■ Aim of the task
Lay out the entries, from the line containing "Task: Tap the blurred name box beside 유" through the line containing "click(240, 264)", both included, as a two-column CSV with the headers instruction and response. Give one row per entry, and put each value in a single quoted field with line breaks replaced by spaces.
START Material supplied
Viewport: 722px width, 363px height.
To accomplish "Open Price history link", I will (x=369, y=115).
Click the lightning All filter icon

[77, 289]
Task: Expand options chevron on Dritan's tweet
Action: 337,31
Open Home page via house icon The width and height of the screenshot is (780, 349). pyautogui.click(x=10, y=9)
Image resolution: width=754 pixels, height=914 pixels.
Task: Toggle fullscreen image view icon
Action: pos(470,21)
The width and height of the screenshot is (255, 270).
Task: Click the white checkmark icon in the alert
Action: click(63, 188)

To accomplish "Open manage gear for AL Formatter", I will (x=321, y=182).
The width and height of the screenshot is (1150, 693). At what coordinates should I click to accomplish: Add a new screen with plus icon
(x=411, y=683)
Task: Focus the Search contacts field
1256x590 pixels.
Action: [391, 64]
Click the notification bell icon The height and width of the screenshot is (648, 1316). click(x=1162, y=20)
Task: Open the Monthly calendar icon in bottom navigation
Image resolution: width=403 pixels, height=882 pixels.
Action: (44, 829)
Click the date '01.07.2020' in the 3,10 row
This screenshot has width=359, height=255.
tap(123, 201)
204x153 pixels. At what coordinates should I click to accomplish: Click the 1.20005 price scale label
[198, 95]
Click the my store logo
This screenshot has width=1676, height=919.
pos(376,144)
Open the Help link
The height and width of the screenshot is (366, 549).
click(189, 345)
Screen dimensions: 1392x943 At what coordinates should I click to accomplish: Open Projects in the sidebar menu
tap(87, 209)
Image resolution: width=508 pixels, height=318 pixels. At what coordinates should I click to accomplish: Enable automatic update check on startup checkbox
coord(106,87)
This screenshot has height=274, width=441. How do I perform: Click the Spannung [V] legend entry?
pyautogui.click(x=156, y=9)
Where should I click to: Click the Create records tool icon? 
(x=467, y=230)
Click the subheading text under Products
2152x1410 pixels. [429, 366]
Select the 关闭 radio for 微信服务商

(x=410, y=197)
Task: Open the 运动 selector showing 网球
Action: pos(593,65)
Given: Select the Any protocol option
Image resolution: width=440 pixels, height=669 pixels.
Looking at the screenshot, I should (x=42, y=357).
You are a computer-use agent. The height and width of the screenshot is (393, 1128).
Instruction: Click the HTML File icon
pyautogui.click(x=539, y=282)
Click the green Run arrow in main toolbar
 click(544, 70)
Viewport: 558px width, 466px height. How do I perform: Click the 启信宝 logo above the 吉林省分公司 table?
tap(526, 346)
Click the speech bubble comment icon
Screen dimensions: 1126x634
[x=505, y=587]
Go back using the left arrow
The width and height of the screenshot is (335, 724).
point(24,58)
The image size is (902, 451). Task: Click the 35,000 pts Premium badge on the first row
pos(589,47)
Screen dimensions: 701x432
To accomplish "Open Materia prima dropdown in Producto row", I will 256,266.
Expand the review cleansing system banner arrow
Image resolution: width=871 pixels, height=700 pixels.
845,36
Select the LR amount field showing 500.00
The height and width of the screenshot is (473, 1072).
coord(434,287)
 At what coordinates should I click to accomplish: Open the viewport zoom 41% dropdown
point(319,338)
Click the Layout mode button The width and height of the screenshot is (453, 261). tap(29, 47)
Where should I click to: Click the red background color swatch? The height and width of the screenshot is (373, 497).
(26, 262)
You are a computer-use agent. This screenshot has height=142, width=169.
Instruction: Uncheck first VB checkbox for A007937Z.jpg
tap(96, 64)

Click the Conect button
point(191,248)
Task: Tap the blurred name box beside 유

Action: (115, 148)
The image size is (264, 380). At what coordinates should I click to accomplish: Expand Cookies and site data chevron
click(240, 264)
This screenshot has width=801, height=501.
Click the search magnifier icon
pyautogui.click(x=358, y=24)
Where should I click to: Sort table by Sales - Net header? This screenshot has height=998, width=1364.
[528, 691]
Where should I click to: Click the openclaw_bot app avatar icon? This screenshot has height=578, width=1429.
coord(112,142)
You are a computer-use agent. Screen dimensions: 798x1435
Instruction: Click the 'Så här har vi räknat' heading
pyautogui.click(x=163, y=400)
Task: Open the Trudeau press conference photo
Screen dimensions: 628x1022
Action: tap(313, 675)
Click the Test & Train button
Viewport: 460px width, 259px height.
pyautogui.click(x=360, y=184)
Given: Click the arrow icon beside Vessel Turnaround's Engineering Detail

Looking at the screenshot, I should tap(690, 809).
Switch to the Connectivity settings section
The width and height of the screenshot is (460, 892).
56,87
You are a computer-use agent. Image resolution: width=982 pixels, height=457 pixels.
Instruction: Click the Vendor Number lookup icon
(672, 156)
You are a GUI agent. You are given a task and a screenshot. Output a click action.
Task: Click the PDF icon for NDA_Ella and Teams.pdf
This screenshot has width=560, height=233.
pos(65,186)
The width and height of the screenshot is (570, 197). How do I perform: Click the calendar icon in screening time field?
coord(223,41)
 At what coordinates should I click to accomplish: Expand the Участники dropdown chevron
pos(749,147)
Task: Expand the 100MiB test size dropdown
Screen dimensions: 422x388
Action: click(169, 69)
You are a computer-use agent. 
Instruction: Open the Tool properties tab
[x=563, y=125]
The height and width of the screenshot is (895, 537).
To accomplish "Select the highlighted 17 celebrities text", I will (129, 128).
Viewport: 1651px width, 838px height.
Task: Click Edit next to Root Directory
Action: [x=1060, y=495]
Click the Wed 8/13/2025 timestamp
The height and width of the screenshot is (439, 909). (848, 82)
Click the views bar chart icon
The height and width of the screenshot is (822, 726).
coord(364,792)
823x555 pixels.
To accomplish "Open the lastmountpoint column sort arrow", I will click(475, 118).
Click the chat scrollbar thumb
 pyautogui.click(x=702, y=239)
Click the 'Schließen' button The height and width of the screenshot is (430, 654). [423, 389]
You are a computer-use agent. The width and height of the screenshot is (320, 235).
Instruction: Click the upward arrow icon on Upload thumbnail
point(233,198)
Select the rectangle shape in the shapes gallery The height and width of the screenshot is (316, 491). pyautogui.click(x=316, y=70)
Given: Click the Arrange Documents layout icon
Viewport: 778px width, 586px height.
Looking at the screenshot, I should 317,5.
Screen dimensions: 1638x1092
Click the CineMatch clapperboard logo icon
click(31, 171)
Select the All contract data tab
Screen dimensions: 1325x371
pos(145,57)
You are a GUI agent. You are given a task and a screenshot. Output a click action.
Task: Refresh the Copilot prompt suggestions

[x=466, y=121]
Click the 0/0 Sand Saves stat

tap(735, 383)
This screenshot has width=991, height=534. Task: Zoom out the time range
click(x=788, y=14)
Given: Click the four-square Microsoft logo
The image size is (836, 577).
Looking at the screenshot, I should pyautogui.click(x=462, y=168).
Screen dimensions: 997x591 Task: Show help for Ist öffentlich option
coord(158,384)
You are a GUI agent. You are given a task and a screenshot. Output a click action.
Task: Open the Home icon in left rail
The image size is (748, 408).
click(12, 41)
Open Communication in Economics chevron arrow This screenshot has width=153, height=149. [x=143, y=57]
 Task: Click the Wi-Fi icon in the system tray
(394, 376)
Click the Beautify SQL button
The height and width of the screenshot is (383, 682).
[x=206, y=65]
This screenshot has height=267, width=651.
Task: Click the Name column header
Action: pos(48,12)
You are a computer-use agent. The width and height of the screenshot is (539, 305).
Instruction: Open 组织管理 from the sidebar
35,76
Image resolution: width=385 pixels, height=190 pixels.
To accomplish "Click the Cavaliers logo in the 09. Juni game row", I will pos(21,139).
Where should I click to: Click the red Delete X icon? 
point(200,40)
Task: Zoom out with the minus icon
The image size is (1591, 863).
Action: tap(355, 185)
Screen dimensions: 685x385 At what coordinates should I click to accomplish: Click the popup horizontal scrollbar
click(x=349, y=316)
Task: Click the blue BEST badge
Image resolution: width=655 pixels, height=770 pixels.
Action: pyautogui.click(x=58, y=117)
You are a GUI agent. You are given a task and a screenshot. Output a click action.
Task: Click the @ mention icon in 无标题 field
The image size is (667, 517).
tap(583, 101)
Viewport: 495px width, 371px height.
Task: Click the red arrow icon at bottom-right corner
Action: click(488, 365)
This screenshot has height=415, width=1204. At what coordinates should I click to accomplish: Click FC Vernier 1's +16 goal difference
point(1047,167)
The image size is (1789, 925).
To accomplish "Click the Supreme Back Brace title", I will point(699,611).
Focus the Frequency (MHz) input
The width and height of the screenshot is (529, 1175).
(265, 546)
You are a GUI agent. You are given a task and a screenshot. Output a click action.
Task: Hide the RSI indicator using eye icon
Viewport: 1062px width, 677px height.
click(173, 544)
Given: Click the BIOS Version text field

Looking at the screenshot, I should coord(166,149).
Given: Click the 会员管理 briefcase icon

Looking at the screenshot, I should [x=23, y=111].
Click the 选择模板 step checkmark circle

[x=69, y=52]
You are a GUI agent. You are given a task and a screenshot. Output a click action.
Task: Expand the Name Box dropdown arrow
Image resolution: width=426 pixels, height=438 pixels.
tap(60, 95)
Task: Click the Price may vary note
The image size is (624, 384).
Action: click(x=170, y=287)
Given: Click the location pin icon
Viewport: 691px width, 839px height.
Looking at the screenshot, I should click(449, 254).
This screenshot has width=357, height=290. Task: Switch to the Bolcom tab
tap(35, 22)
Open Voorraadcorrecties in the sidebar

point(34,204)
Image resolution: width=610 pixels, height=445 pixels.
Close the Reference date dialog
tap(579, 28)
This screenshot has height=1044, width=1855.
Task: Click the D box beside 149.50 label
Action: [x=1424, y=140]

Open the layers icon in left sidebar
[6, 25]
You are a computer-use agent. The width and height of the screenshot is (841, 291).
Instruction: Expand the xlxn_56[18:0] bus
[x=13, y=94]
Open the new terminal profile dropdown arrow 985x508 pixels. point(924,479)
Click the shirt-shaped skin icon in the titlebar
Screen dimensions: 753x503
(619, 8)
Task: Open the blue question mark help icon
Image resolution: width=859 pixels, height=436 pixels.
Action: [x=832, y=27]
END Material supplied
■ Full output
instruction,response
"Task: Tap the blurred name box beside 유","Action: (115, 148)"
"The image size is (264, 380). At what coordinates should I click to accomplish: Expand Cookies and site data chevron","click(240, 264)"